FreeBSD build lane handoff: docs/FREEBSD-BUILD-LANE-HANDOFF.md. ISO acceptance runbook: docs/ISO-ACCEPTANCE-RUNBOOK.md. Clawdie Studio/Zed proposal: docs/CLAWDIE-STUDIO-PROPOSAL.md. External MCP host prototype: docs/COLIBRI-EXTERNAL-MCP-PROTOTYPE.md. Optional Headroom compression sidecar: docs/wiki/headroom-sidecar.md.

Workspace

Crate	Role
`colibri` (root)	Workspace root + probe binaries (colibri-probe, runtime-inventory)
`colibri-mcp`	MCP bridge for editor integration (Zed, Claude Code) via stdio JSON-RPC
`colibri-contracts`	JSON schema contracts (golden tests)
`colibri-deepseek`	DeepSeek cache-hit probe, prefix metering
`colibri-runtime`	Host status ingestion, runtime inventory
`colibri-glasspane`	Agent 5-state machine (zot/pi JSONL events → state)
`colibri-daemon`	Always-on Unix socket server, session lifecycle
`colibri-client`	Typed Unix-socket client + operator CLI
`colibri-glasspane-tui`	ratatui live dashboard (FreeBSD-native)
`colibri-store`	Embedded SQLite coordination (task board, agents, skills)
`colibri-skills`	Skills catalog crate
`clawdie`	Host installer/deployer: ZFS layout + `clawdie` service (FreeBSD/Linux)

Build

cargo build --release

Test

cargo test --workspace
cargo clippy --workspace --all-targets -- -D warnings

Architecture

colibri-daemon (always-on Unix socket server)
  ├── glasspane      — agent state machine (zot/pi JSONL → idle/working/blocked/done)
  ├── store          — SQLite coordination (tasks, agents, skills)
  ├── socket         — newline-JSON socket API
  ├── session        — append-only JSONL sessions, 3-region prompt assembly
  └── spawner        — agent subprocess management (retry/backoff, FreeBSD jail confinement)

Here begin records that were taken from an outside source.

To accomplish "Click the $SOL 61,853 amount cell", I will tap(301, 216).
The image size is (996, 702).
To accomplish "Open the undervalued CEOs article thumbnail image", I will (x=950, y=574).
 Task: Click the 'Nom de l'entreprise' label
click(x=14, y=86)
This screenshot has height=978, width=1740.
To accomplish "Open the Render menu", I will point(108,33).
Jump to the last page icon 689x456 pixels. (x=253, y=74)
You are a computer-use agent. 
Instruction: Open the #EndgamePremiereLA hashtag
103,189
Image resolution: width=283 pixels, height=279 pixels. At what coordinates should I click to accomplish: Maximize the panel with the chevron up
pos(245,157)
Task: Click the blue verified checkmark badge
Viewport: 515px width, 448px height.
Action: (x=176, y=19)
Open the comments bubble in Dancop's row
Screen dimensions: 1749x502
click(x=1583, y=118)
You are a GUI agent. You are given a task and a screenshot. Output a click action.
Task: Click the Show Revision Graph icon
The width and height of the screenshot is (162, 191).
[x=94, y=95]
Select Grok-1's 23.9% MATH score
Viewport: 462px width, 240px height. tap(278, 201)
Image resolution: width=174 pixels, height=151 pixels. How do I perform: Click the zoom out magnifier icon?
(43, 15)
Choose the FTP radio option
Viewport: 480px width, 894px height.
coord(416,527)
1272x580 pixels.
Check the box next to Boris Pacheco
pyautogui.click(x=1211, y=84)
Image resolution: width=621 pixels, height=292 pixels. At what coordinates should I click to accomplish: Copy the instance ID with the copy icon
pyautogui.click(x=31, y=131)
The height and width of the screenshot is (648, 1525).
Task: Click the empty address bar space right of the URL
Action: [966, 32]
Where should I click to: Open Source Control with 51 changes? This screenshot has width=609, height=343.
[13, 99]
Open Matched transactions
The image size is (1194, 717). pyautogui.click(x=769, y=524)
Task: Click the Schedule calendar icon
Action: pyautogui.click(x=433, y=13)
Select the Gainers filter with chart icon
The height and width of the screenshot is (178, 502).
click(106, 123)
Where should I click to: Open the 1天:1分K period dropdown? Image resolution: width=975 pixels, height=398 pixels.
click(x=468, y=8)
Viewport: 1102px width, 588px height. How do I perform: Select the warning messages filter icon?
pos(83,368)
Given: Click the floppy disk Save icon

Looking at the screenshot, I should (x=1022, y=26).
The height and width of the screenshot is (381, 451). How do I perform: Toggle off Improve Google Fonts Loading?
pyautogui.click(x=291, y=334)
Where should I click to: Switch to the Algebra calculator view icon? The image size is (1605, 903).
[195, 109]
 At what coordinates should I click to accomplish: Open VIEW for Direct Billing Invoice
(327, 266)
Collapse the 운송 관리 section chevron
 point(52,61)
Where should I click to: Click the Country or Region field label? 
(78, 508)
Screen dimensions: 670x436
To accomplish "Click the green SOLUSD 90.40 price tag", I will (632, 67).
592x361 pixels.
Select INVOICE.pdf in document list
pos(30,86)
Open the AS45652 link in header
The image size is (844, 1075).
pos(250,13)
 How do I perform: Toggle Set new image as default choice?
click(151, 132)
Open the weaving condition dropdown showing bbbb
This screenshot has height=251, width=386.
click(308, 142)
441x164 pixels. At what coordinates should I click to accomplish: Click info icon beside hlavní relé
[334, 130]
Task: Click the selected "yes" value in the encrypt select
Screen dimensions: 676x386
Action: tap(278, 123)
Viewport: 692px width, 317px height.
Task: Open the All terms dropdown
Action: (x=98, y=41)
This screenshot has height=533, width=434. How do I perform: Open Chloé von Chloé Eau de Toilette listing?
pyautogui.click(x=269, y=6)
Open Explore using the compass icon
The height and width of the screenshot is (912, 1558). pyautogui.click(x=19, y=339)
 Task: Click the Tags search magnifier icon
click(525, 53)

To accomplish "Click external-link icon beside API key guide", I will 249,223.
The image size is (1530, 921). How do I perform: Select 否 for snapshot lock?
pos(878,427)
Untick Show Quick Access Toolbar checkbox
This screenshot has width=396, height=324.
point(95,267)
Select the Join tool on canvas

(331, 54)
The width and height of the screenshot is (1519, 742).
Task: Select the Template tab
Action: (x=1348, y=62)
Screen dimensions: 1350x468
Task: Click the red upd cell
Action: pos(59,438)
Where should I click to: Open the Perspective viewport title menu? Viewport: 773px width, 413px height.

colibri-client       — CLI tools (colibri, colibri-test-agent)
colibri-glasspane-tui— ratatui dashboard

Probe binaries

# DeepSeek cache probe (needs DEEPSEEK_API_KEY)
cargo run --release --bin colibri-probe

# Runtime inventory manifest
cargo run --release --bin colibri-runtime-inventory

FreeBSD

Target x86_64-unknown-freebsd (Rust Tier-2). TLS uses rustls for clean static linking (no openssl-sys dependency). Default DB path: /var/db/colibri/colibri.sqlite.